Bigdata use cases
we are trying to create a dashboard using BigData. The Data are currently transacted in SQLServer and the front end is in MVC. As the data flow is extremely high to analyse using SQLServer itself it is decided to use BigData. I had chosen Cloudera Manager CDH, SQOOP to import data from SQLServer to HIVE and running the analytic using IMPALA. Decided to up the results with Microstrategy to provide the charts in mobile platform to the clients. Any Ideas or suggestion are welcome to improve the process?
Looks like you're off to a great start. Remember your analytics can be done with a multitude of tools, not just Impala.

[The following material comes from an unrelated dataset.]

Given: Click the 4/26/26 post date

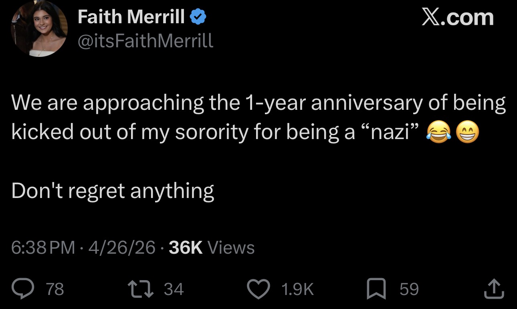Looking at the screenshot, I should click(122, 248).

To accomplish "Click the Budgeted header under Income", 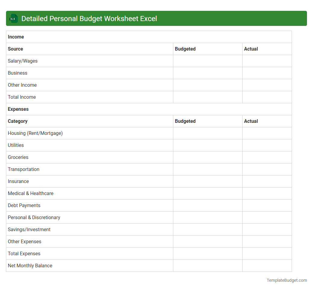I will [185, 49].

Once you're in Hadoop, Hive and Pig give a lot of power (more available with UDFS) with an easy learning curve.
If you eventually want to do some iterative use cases (and exploit machine learning), you might want to check out Spark (those two things are in its wheelhouse), which is not constrained by (to?) MapReduce.
Tons of great tools available. Enjoy the journey.

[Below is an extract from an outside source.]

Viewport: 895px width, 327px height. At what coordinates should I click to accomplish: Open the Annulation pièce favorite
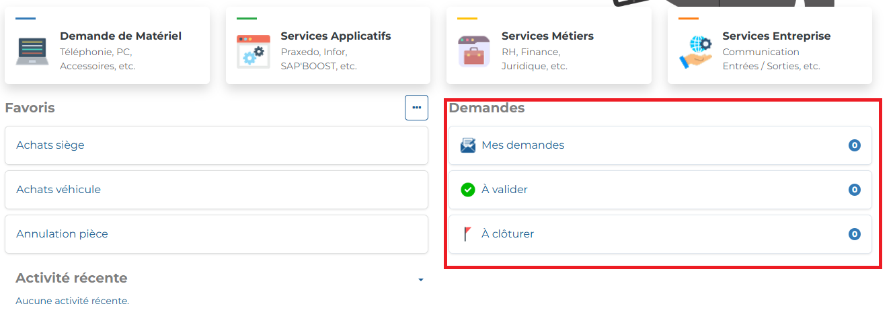(x=217, y=234)
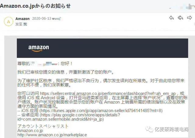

I would consider to use two stages. Data Analysis and Data Visualisation. Use two stages makes the solution more flexible and decouple the responsiblility.
- Ingest the data (Include cleaning), Sqoop can do the ingest step, might require extra steps to cleaning the data.
- Explore/Analyse the data, Apache Spark is a very flexible and powerful tool.
- Store the analyse result in a specified format
- Load the data from data analysis phase
- Visualise it. Using Highcharts/Kibana/Dashing. Or use D3 create customised dashboard.